Matilda’s house in Fayetteville (near Syracuse), New York, is now a museum, open to the public. Click here for information.
Matilda is included in the the 7th grade social studies curriculum in New York State (p. 96-97):
7.7. REFORM MOVEMENTS
7.7.c Students will examine the efforts of women to acquire more rights. These women include Sojourner Truth, Elizabeth Cady Stanton, Matilda Joslyn Gage, and Susan B. Anthony.
Reviews of Born Criminal: Matilda Joslyn Gage, Radical Suffragist:
Booklist: "This impeccably researched narrative is often lively but also dense with detail, with many photos extending the text. Gage is a forgotten heroine, and those interested in women's history will appreciate this restoration."
Foreword: "Skillfully fills in the history of an activist erased from history. . . . tracks Gage’s life from childhood to death, illuminating the incredible work she did. This includes writing seminal texts on women’s rights, leading conventions, and heading organizations.Carpenter’s book is a strong reminder that history is written by the victors. Born Criminal is an inspirational portrait of a woman who never gave up the fight for equality; her message could not be more timely or more necessary."
Bayviews: "Outstanding. Although most tweens and teens will be unfamiliar with suffragist Matilda Joslyn Gage, they will breeze through this engaging biography due to the author’s charming writing style.
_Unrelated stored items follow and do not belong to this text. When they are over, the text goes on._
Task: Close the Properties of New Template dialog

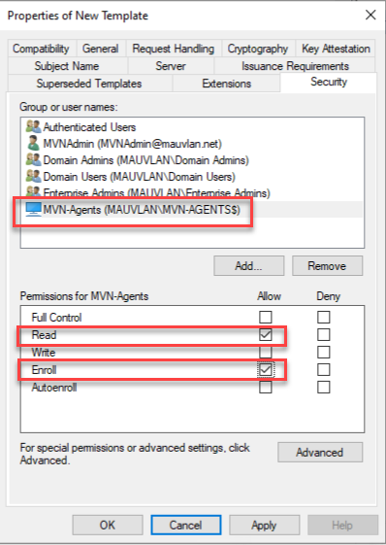Action: tap(370, 15)
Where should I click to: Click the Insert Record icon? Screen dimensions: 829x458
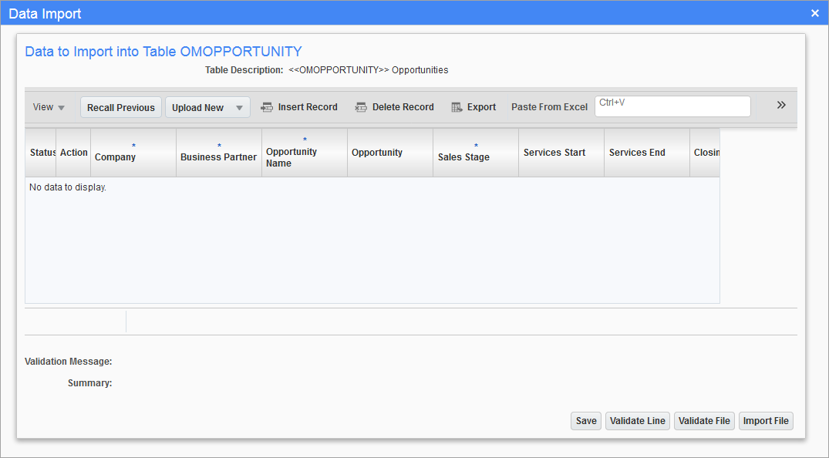click(267, 107)
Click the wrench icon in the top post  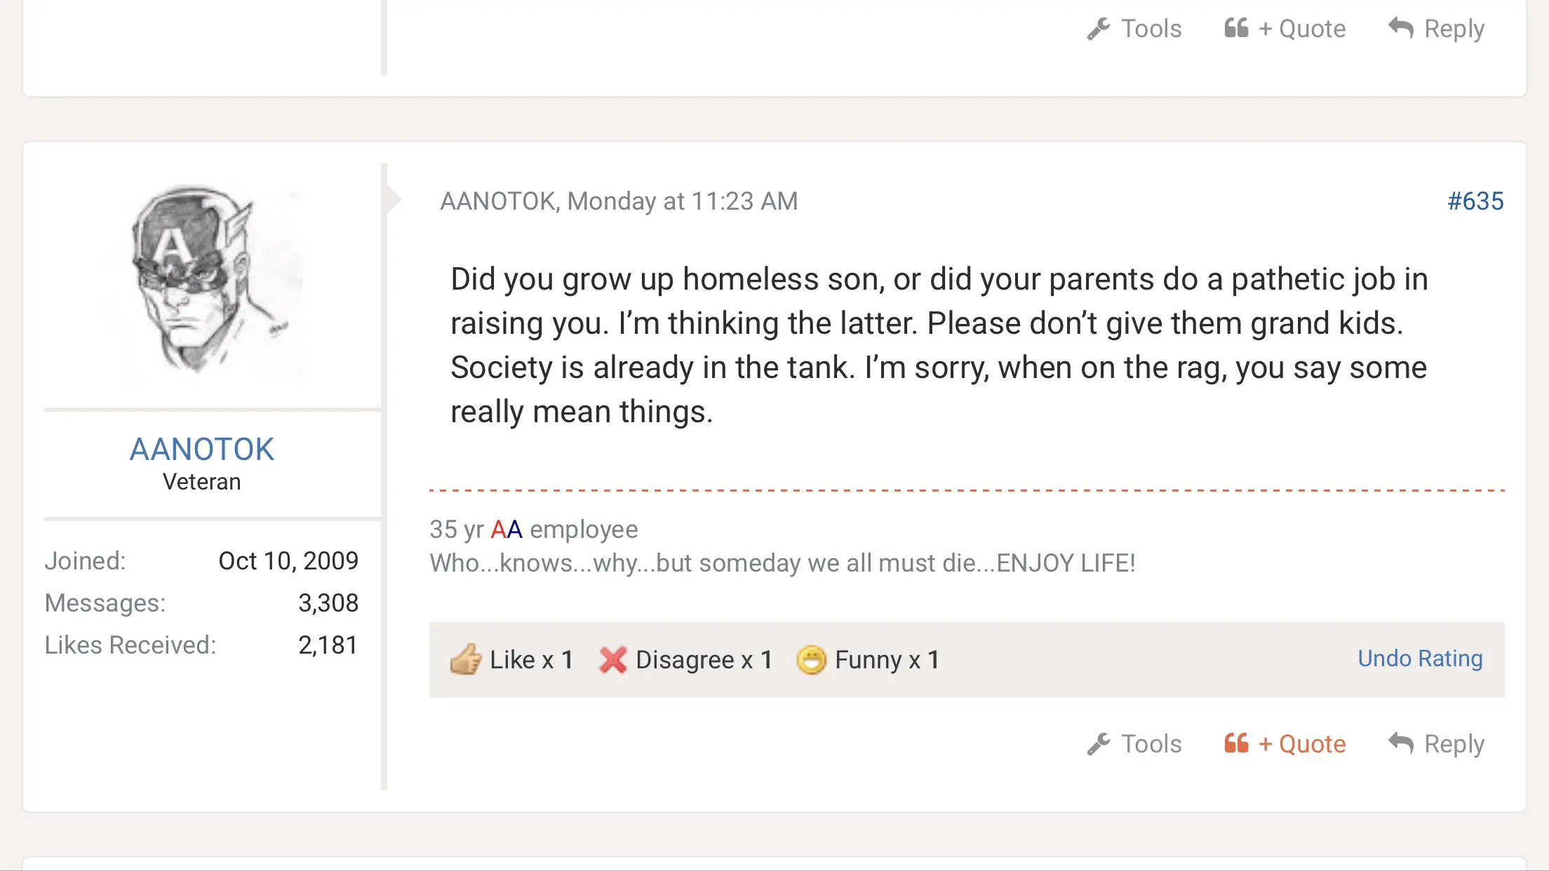coord(1099,29)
Readers will feel they have gotten to know Gage by the end of the book and will also learn a great deal about the first century of the women’s rights movement in the United States, since Gage was just as involved as the better-known Elizabeth Cady Stanton or Susan B. Anthony."
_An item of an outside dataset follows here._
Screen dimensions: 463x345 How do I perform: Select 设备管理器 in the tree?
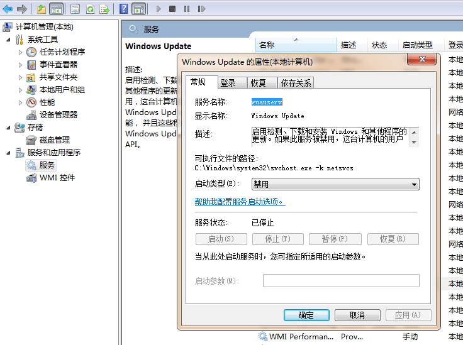click(59, 115)
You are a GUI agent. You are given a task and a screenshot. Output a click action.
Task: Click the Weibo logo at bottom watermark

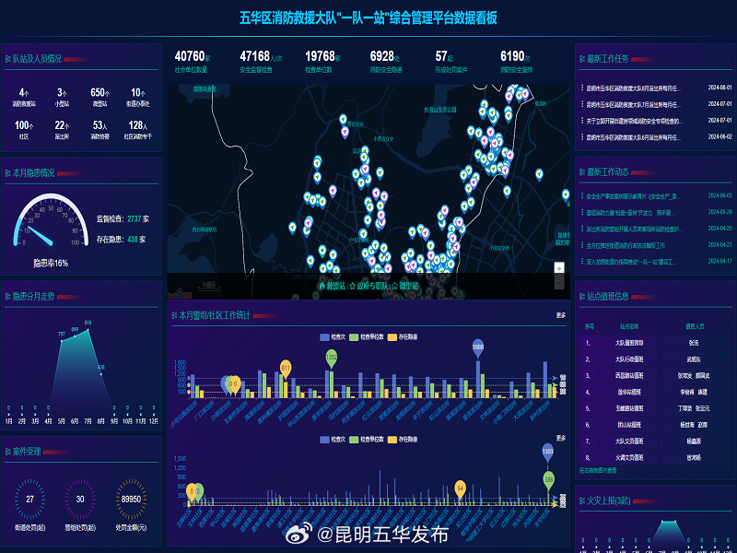point(301,534)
Midwest Book Review: "A deftly written and seminal work of simply outstanding scholarship .... Born Criminal is unreservedly recommended for high school, community, college, and university library 19th Century American Biography and Women's Suffrage History collections, as well as the personal reading lists of students, academia, and non-specialist general readers with an interest in the heretofore forgotten life of a truly remarkable woman who help shaped American political culture to what it is today."
Story Circle Book Reviews, reviewing books by, for, and about women: "...A fascinating look at the nascent women's movement of the 19th century, and at a powerful figure in that movement, who was in danger of being forgotten. It also resonates in the twenty-first century, as resistance to women's equality continues, and differences of religion, lifestyle, and class, and competition, still muddy the water for activist women. The author has given us some insights that could be put to use today....Carpenter restates with fresh vigor the significance of the early feminists, the challenges they faced, and their continuing impact. We need the reminder. She allows Matilda's powerful words to reach us again: 'The longer I work, the more I see that woman's cause is the world's cause."